She knew its meaning, for Tennis also had a little temple dedicated to the terrible goddess, which was visited by the Egyptians and Biamites as well as the Greeks.
A triumphant smile flitted over her unveiled features, for there was no other divinity on whose aid she could more confidently rely. She could unchain the vengeance which threatened Hermon with a far more terrible danger than the thunder clouds above, under the protection--nay, as it were at the behest of Nemesis.
To-morrow she would be the first to anoint her altar.
Now she rejoiced that her wealthy father imposed no restriction upon her in the management of household affairs, for she need spare no expense in choosing the animal she intended to offer as a sacrifice.
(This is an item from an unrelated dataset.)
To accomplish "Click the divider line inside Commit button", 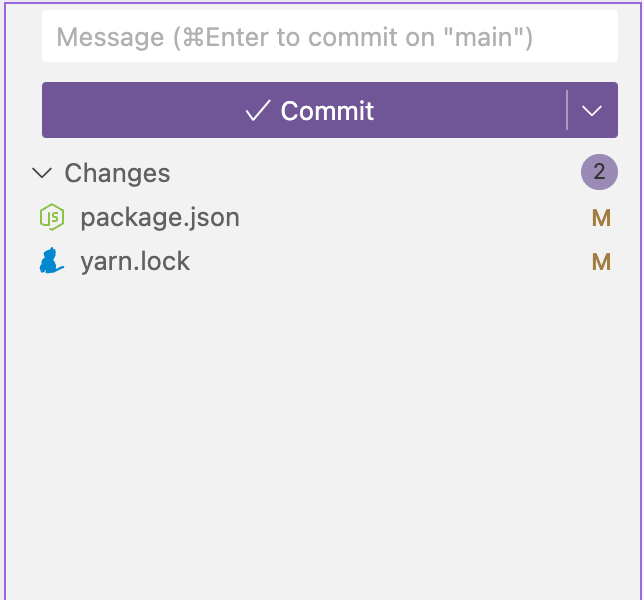I will 567,110.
This reflection flashed through her mind with the speed of lightning while she was listening to Althea's conversation with the sculptor.
"The question here can be no clever play upon the name and the nature of the daughter of Erebus and Night," said the Thracian gravely. "I will remind you that there is another Nemesis besides the just being who drives from his stolen ease the unworthy mortal who suns himself in good fortune. The Nemesis whom I will recall to-day, while angry Zeus is hurling his thunderbolts, is the other, who chastises sacrilege--Ate, the swiftest and most terrible of the Erinyes. I will invoke her wrath upon you in this hour if you do not confess the truth to me fully and entirely."
"Ask," Hermon interrupted in a hollow tone. "Only, you strange woman--"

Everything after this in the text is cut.